INSERT INTO r2_student_teacher VALUES ('S001', 'T01');  -- T01 teaches Physics
INSERT INTO r2_student_teacher VALUES ('S001', 'T03');  -- T03 also teaches Physics!
-- Without FD1 enforced in any single table, S001 now has TWO Physics teachers
-- The BCNF schema cannot prevent this — it requires application-level enforcement

// CONTRAST WITH 3NF DECOMPOSITION (from our main example):
// Original: COURSES(course_id, course_name, teacher_id, teacher_name, teacher_phone, teacher_dept)
// 3NF decomposition:
//   COURSES(course_id, course_name, teacher_id)   — course_id → teacher_id preserved here ✓
//   TEACHERS(teacher_id, teacher_name, teacher_phone, teacher_dept) — teacher_id → * preserved ✓
// ALL FDs are preserved in the 3NF decomposition.
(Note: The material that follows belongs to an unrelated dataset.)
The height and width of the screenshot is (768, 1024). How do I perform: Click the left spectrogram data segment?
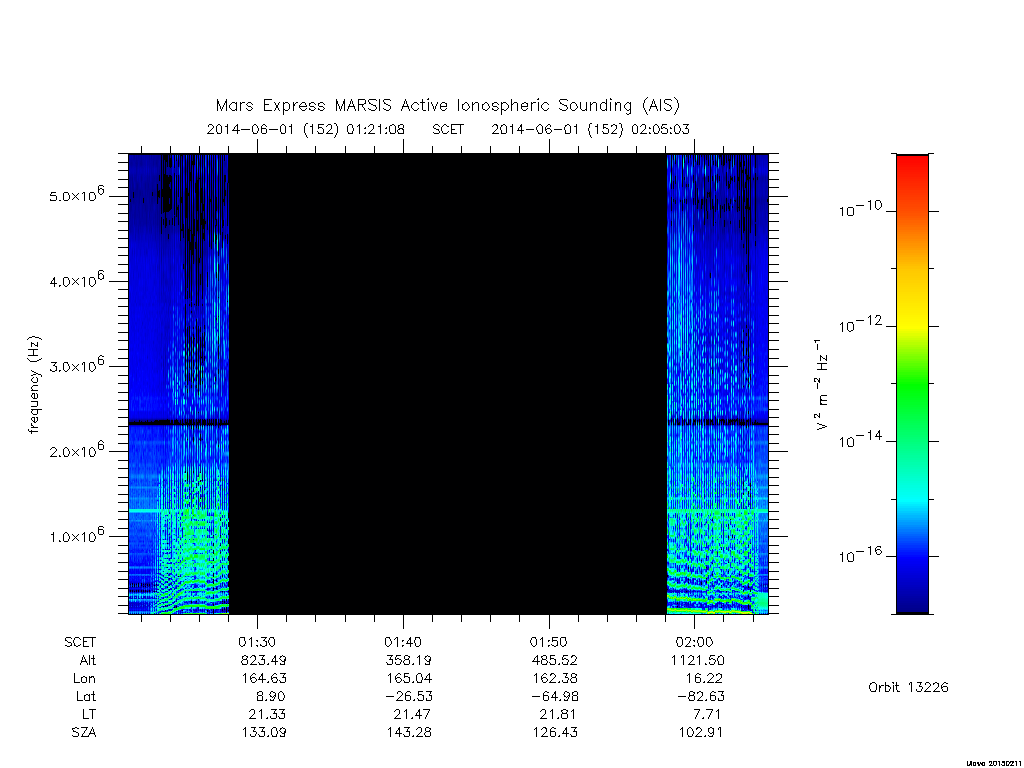(178, 384)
// Part 09 — When to Break the Rules

Denormalization — When Breaking Normalization Rules Is the Right Decision

Normalization produces schemas with minimal redundancy and zero anomalies — which are ideal for data integrity. But normalised schemas have a performance cost: retrieving complete information about an entity often requires JOINs across multiple tables. At scale — millions to billions of rows — those JOINs can become performance bottlenecks.
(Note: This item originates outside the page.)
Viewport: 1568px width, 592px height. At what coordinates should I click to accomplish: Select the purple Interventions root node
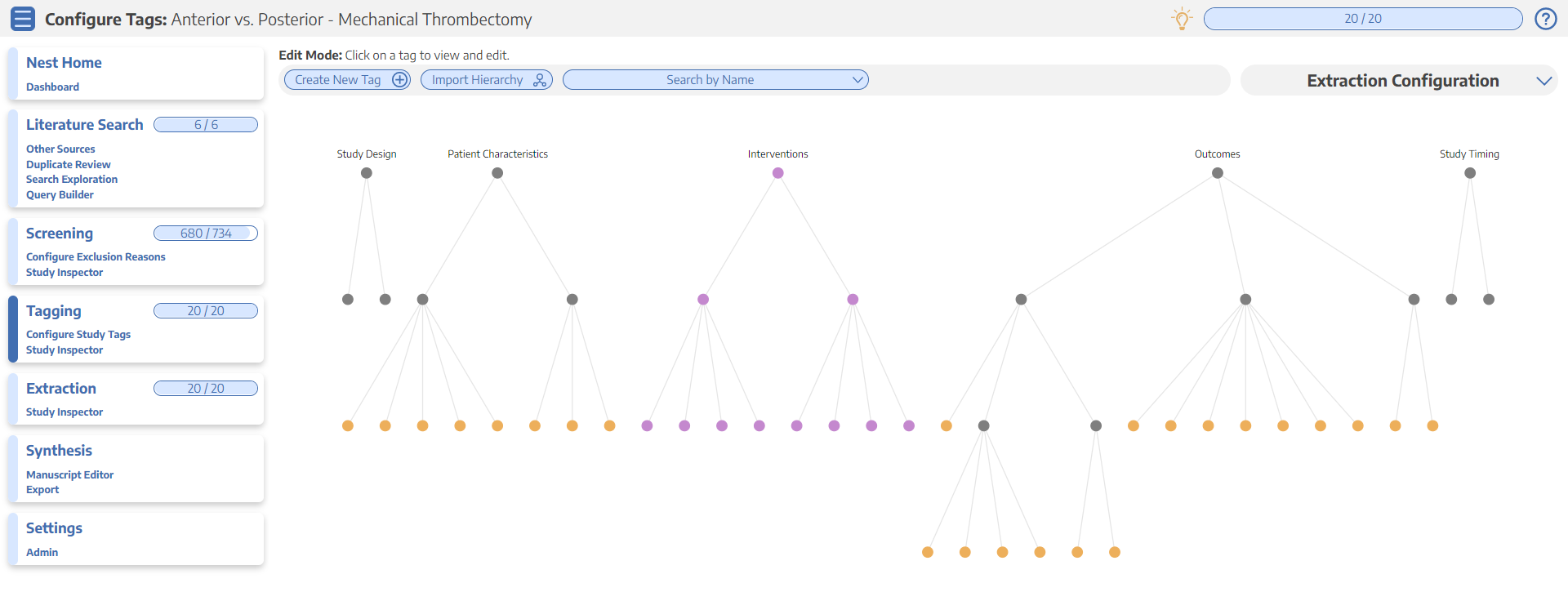click(x=778, y=173)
Denormalization is the deliberate, controlled introduction of redundancy to improve read performance. It is a design choice, not a design mistake. The engineer who denormalises knows exactly what normalization rule they are breaking, why they are breaking it, and what mechanism will keep the redundant data consistent. Denormalization without a consistency strategy is just bad design.

When Denormalization Is Justified

High read-to-write ratio with expensive joins

When a JOIN query runs millions of times per day but the underlying data changes rarely, materialising the JOIN result as a pre-computed column eliminates the runtime JOIN cost. The cost of keeping the denormalised column in sync (via triggers or periodic updates) is far less than the cost of 10 million JOINs per day.

→ Real example: Storing customer_name in the orders table even though it exists in the customers table. Orders are read 100x more than they are written. Adding customer_name eliminates the JOIN on every order display query.

Snapshot / historical accuracy requirements

Sometimes you need to capture what the data looked like at a specific point in time — and normalisation cannot provide this because the referenced table changes. Denormalisation into the fact table preserves the historical snapshot.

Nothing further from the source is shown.